Applying logic to holy books, though, highlights the internal contradictions and makes their testable claims refutable.
It's like watching a movie in DVD and thinking all the time that the actors are contemporary fellows that are pretending to be what they are not; that a cameraman is behind the framed image about the same position we are now eating unhealthy finger food or beyond-caducity leftovers; that a boom microphone is hanging there and we could see it if the camera had been zoomed out a bit; etcetera

I enjoy movies and I might enjoy holly books because I'm human and humans like these sort of things and our brains are prepared to go on even in front of a contradiction or our personal demise. I'd never spoil watching a movie by thinking all the time it is a set up, nor I'd do in the extremely unlikely case of reading a holly scripture or assisting a ritual in a temple.

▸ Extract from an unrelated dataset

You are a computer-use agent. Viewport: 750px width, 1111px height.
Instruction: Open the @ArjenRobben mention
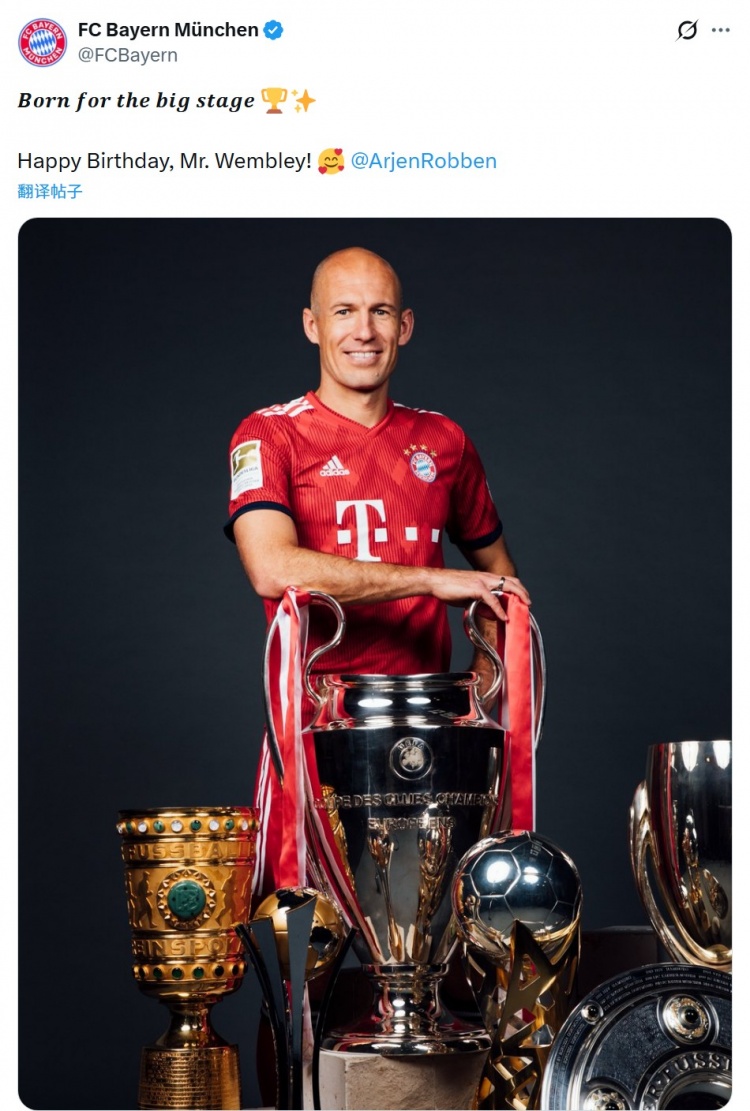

But I'd never accept that Amadeus is the biography of Mozart nor that there's a heavenly amusement park for free and 24/365, one with admissions granted of refused determined by wealth, camels and needles' eyes.
 
Dear Doron,

1) I am not trying "to define a common ground between spirituality and science." I am thinking about a way to end poisonous conflicts. A common ground may or may not be found later.

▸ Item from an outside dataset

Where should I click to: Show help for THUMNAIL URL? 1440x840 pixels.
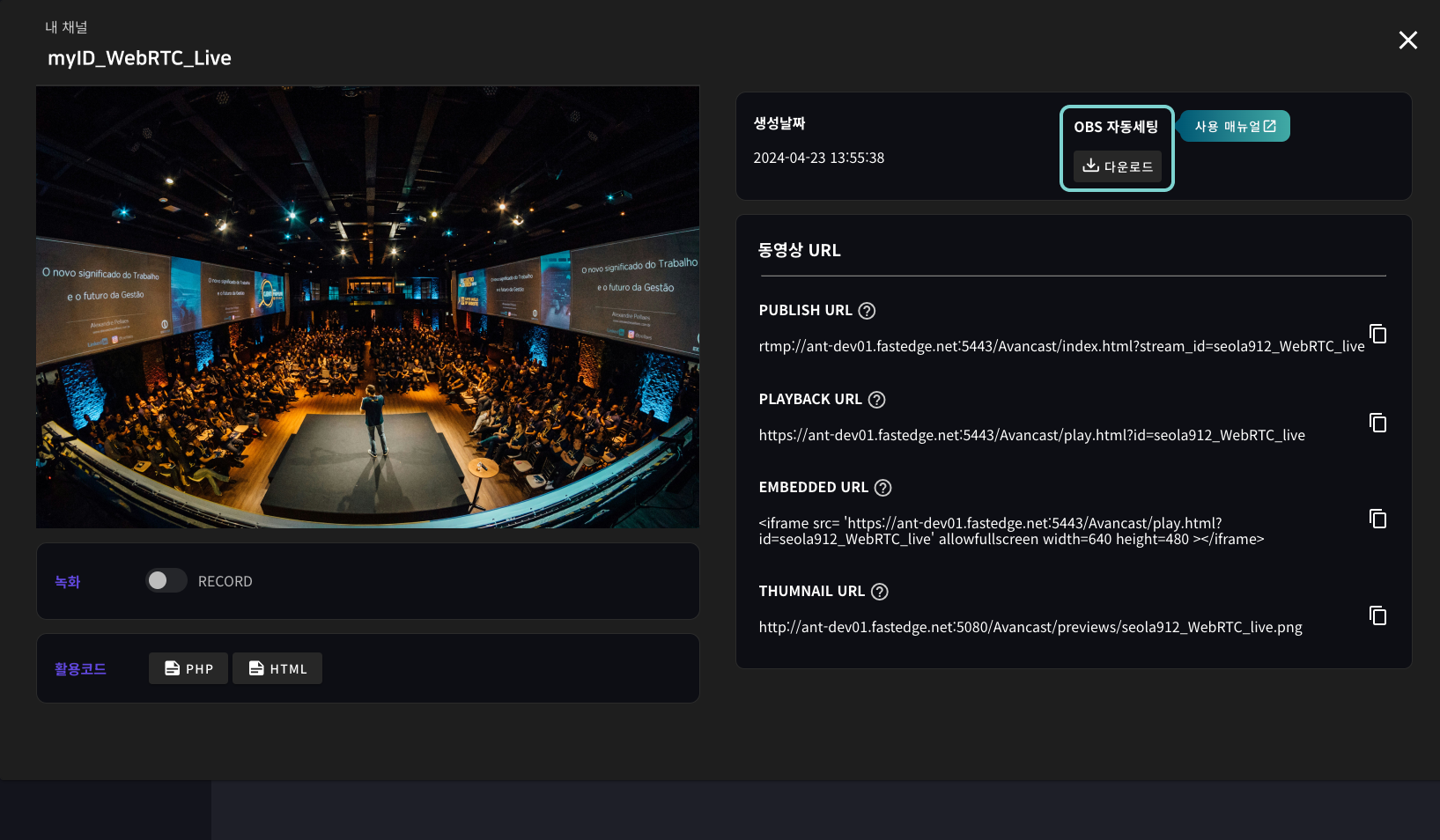pos(879,592)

2) Methods of validation of claims in our material world (using logic based on reproducible experimental data) are not the same as those in our spiritual world (using logic based on holy books). Many potentially dangerous conflicts, between believers and nonbelievers, would disapper if such statement was universally recognized as valid.

3) Thank you for the links.

Ludwik Kowalski (see Wikipedia)
.

Please look at http://www.internationalskeptics.com/forums/showpost.php?p=7537929&postcount=190 .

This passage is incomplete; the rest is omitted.